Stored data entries
※

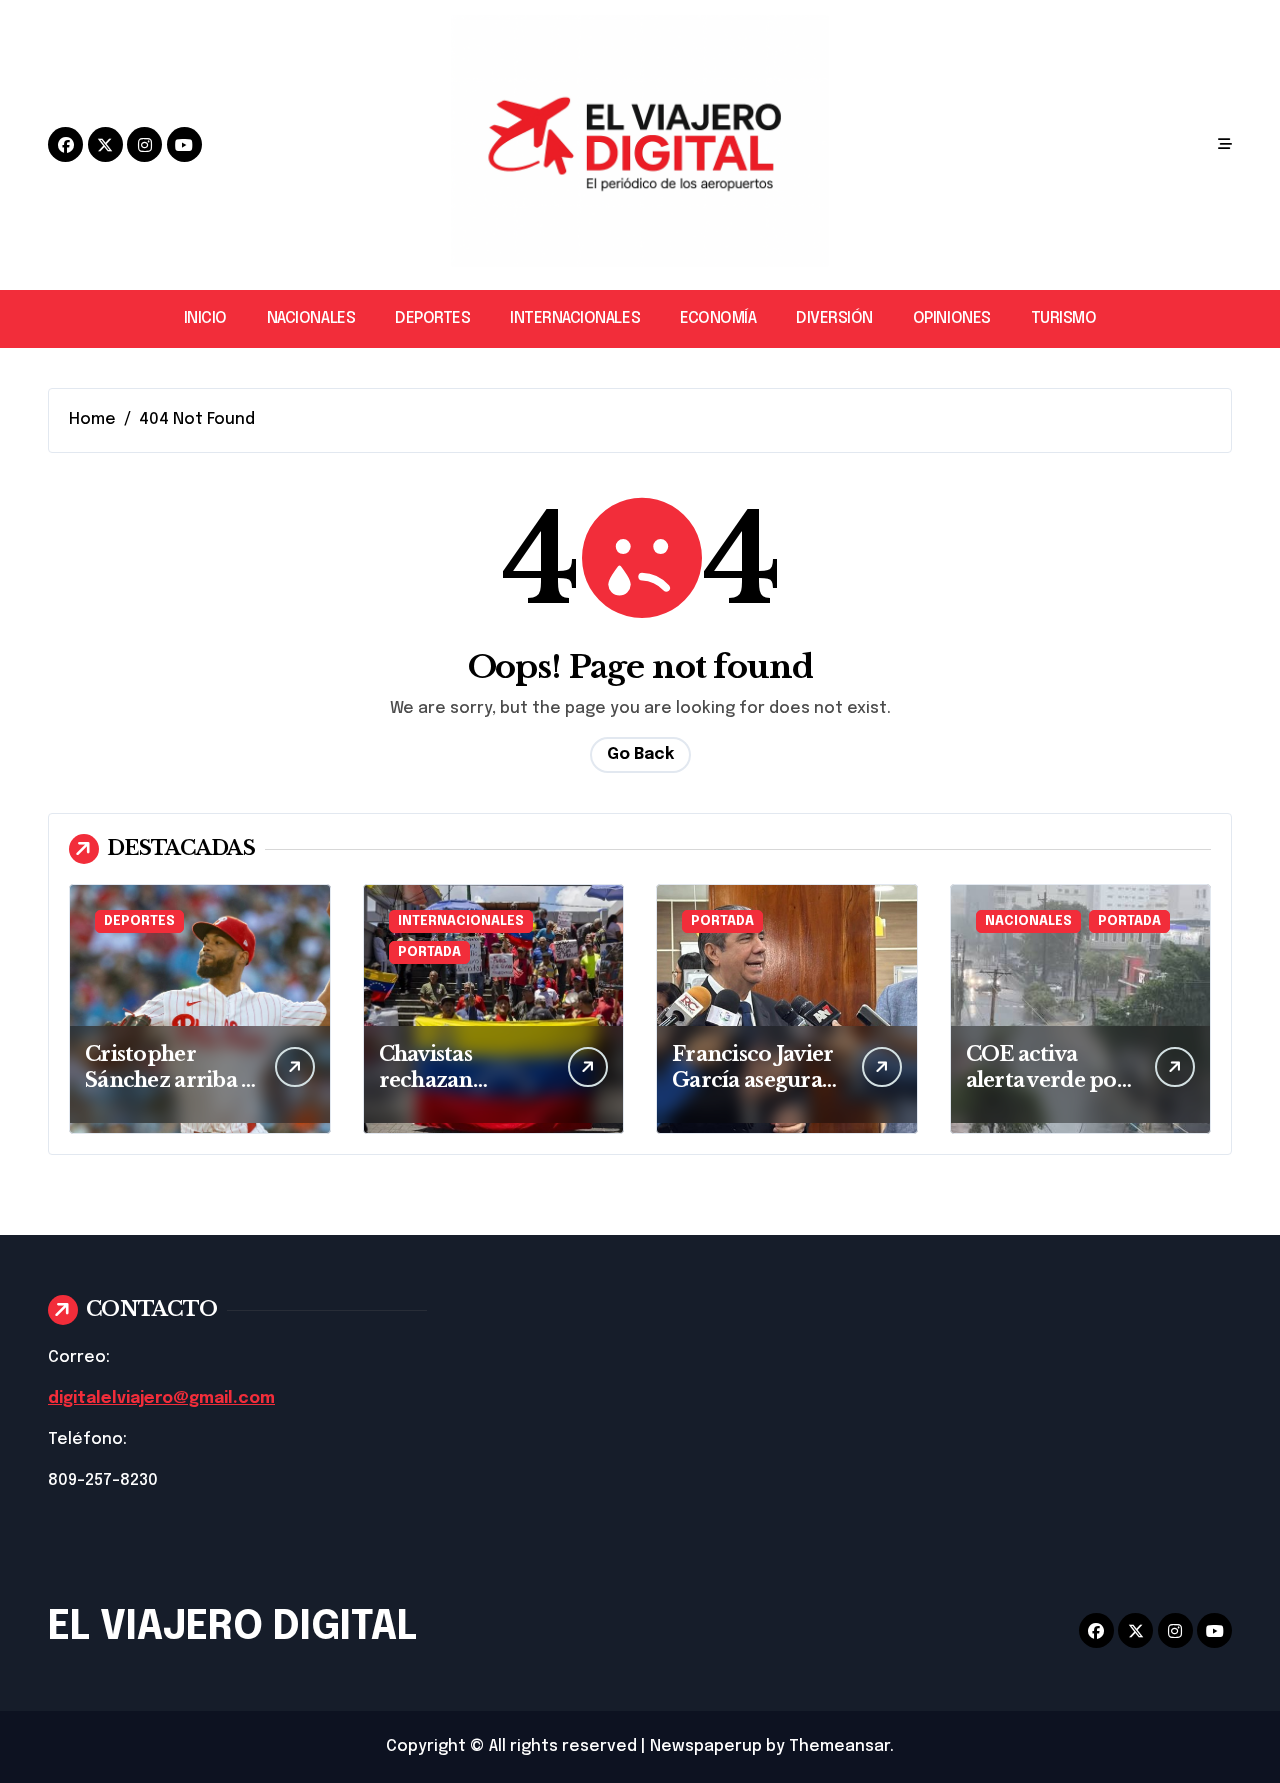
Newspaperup (706, 1746)
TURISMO (1064, 318)
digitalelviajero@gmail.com (161, 1398)
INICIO (205, 318)
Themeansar (839, 1746)
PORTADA (429, 952)
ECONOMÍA (718, 318)
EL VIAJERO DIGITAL (232, 1627)
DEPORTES (432, 318)
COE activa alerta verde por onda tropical (1046, 1080)
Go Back (640, 754)
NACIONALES (311, 318)
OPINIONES (952, 318)
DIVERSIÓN (834, 318)
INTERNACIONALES (575, 318)
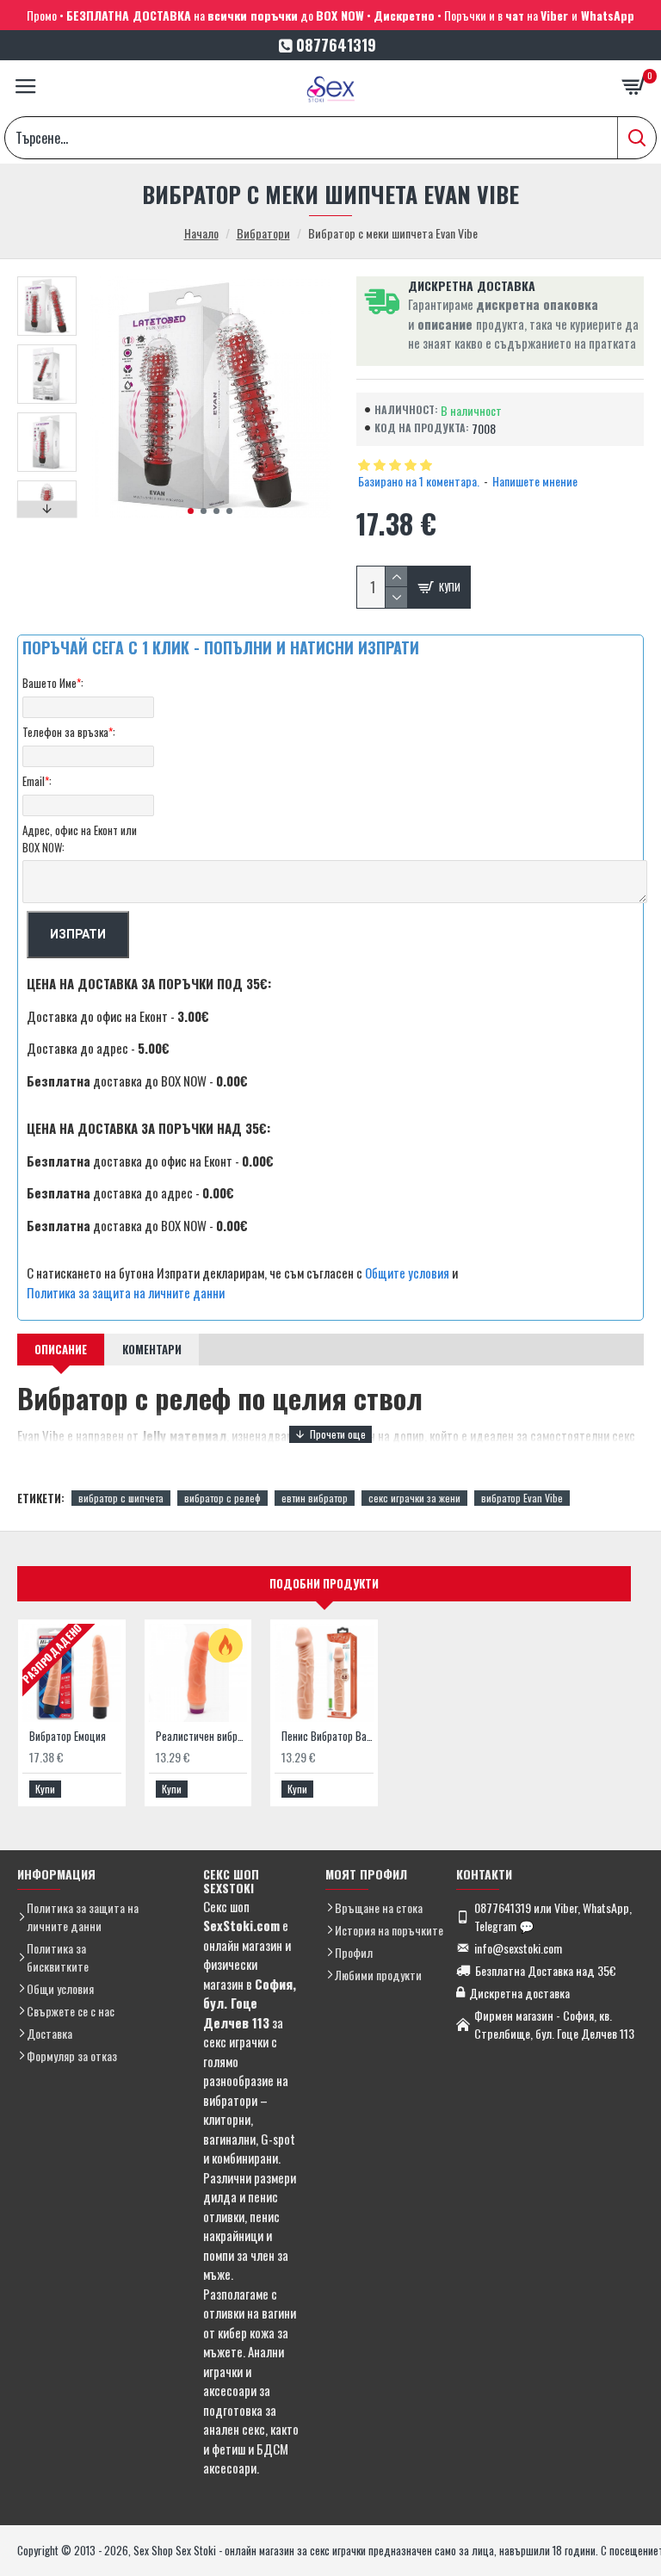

※

TASK ITEM>
Exactly as they stand, set down all of the entries above, minus every picture.

SOLUTION FOR THIS EXERCISE>
Newspaperup (706, 1746)
TURISMO (1064, 318)
digitalelviajero@gmail.com (161, 1398)
INICIO (205, 318)
Themeansar (839, 1746)
PORTADA (429, 952)
ECONOMÍA (718, 318)
EL VIAJERO DIGITAL (232, 1627)
DEPORTES (432, 318)
COE activa alerta verde por onda tropical (1046, 1080)
Go Back (640, 754)
NACIONALES (311, 318)
OPINIONES (952, 318)
DIVERSIÓN (834, 318)
INTERNACIONALES (575, 318)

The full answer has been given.